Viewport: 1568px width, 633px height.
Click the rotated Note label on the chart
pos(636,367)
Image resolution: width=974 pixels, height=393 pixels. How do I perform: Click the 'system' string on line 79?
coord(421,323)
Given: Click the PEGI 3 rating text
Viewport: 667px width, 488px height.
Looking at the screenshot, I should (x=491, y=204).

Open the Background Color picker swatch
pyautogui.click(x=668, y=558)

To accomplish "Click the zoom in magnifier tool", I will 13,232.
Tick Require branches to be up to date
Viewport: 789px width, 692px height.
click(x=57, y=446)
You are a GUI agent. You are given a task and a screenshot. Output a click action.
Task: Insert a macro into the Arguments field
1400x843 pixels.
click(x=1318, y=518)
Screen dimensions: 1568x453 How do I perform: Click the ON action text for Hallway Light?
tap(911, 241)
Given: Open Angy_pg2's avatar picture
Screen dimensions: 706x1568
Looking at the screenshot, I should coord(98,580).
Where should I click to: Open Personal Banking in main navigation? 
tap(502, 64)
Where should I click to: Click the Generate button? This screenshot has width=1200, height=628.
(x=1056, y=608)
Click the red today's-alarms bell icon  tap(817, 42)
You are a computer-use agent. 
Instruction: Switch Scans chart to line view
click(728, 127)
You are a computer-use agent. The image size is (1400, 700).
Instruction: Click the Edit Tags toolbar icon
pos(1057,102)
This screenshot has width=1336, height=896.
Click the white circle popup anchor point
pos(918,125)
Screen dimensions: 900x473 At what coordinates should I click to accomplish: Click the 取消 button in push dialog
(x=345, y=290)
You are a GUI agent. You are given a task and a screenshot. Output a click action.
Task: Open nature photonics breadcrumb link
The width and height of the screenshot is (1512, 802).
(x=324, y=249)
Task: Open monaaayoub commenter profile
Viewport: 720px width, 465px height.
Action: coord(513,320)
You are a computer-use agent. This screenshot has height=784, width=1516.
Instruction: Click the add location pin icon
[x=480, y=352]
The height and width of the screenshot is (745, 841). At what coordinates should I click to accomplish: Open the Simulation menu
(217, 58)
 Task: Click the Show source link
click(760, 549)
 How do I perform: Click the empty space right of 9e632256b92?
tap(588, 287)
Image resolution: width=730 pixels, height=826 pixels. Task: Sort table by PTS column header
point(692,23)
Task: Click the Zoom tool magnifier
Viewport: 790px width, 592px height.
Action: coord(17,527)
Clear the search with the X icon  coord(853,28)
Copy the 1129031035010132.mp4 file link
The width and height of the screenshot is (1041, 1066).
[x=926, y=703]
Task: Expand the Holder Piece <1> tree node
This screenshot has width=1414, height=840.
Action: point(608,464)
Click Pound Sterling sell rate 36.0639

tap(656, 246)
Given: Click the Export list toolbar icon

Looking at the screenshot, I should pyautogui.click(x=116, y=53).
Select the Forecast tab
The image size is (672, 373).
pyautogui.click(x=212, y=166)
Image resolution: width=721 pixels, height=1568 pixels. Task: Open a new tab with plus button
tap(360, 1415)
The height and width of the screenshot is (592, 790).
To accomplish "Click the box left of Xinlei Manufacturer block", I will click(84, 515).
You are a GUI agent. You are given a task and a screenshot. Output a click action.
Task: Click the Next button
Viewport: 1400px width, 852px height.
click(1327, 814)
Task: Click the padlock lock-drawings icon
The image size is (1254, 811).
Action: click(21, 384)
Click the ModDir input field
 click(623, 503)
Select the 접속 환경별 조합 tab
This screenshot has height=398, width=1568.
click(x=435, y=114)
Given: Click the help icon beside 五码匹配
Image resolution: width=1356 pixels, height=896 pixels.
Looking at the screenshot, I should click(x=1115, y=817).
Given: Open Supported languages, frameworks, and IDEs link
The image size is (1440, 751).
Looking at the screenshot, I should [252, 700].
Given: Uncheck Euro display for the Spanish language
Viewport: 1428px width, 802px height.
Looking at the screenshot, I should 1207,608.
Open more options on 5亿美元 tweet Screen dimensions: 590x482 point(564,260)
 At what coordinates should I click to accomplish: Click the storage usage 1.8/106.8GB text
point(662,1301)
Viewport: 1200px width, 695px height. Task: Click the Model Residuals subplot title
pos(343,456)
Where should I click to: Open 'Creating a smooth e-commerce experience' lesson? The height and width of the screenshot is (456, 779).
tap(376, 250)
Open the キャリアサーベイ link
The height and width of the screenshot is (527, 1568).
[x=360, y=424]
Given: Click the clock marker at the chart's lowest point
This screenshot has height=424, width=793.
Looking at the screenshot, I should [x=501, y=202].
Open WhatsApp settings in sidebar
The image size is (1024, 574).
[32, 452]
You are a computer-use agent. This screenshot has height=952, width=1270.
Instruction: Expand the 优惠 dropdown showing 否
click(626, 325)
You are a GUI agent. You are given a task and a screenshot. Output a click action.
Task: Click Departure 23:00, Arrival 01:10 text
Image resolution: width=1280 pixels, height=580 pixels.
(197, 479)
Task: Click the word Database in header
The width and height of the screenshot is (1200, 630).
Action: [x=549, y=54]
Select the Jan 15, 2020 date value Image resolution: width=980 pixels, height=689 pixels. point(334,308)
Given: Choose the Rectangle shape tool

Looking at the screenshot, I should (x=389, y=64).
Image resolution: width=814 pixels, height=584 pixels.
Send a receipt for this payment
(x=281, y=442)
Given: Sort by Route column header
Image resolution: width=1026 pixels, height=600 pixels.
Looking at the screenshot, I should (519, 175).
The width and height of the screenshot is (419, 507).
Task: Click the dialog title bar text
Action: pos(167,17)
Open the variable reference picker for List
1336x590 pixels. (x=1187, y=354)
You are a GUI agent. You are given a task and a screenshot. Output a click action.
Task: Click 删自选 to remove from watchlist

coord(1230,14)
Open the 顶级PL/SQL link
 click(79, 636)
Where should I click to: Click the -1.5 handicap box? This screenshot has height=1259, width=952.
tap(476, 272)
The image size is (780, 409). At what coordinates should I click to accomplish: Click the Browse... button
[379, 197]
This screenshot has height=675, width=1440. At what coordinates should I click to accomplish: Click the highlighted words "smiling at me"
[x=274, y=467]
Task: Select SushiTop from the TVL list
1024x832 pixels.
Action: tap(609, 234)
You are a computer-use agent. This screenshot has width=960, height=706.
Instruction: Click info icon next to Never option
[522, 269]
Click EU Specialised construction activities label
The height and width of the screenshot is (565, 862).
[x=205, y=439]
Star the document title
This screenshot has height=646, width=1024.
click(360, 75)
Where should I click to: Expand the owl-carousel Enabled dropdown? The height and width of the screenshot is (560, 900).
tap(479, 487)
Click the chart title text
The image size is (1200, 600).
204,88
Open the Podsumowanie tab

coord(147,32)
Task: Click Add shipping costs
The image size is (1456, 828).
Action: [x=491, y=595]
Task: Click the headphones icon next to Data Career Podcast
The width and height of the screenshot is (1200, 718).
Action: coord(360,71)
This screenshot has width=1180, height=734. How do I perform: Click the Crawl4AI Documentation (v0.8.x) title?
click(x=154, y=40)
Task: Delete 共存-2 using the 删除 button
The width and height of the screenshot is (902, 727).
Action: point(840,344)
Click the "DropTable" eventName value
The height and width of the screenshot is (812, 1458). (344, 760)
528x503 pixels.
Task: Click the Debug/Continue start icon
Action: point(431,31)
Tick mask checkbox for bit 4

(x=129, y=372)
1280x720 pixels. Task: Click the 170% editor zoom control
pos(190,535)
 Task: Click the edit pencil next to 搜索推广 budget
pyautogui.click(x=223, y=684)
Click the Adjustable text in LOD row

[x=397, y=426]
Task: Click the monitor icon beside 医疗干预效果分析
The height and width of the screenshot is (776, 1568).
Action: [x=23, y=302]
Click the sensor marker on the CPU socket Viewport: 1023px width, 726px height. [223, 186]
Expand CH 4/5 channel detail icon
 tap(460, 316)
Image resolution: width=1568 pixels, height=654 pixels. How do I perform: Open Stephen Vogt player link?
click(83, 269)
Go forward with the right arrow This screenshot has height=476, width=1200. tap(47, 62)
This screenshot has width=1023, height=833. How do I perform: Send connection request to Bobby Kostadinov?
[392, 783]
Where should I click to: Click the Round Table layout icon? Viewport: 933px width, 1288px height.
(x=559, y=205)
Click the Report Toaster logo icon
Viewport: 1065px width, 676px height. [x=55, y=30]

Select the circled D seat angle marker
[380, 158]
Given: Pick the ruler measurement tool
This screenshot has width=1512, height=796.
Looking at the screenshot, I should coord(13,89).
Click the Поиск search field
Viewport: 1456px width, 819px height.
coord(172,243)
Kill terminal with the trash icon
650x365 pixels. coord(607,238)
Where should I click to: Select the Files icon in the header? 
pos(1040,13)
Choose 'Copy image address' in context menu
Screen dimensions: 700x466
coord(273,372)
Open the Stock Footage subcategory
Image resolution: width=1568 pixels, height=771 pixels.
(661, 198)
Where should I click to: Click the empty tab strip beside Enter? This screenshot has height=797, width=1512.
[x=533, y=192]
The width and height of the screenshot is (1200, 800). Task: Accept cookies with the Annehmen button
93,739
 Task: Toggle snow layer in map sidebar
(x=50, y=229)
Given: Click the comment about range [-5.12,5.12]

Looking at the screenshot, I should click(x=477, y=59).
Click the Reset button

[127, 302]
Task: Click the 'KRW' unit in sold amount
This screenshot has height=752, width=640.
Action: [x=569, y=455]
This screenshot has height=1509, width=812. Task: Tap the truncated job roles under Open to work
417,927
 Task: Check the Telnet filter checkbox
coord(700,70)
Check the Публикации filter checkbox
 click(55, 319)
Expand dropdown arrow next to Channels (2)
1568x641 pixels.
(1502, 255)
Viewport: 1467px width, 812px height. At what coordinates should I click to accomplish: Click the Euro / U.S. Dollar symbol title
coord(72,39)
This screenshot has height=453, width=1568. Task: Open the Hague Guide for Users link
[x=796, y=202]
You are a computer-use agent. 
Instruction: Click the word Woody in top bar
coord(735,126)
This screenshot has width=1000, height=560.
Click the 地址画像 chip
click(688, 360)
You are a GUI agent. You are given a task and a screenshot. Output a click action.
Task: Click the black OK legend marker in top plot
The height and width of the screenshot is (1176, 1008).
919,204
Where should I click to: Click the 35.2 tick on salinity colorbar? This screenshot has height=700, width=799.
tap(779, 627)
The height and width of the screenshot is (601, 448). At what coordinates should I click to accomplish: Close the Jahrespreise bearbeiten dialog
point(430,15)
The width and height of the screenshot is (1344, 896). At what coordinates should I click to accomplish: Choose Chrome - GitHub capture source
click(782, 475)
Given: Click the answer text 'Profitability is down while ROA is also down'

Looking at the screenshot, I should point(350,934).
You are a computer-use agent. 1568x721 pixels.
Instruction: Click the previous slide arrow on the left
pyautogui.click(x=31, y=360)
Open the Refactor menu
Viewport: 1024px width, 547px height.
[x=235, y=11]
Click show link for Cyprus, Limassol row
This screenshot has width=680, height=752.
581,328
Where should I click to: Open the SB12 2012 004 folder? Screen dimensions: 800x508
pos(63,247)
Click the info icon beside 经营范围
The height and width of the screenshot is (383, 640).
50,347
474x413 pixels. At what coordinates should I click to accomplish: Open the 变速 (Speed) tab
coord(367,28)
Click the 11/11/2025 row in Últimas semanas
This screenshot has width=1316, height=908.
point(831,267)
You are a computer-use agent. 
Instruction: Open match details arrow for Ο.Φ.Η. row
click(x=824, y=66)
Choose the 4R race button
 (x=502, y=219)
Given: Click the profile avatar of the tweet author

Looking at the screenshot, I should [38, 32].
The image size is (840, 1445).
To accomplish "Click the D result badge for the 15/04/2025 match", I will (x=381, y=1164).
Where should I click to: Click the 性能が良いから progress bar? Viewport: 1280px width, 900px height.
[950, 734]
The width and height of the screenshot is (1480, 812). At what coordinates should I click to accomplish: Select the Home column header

++++++

## [What the task asks]
Every line above carrying the word "magnifier" needs to be shown.

## [Output of the task]
To accomplish "Click the zoom in magnifier tool", I will 13,232.
Task: Click the Zoom tool magnifier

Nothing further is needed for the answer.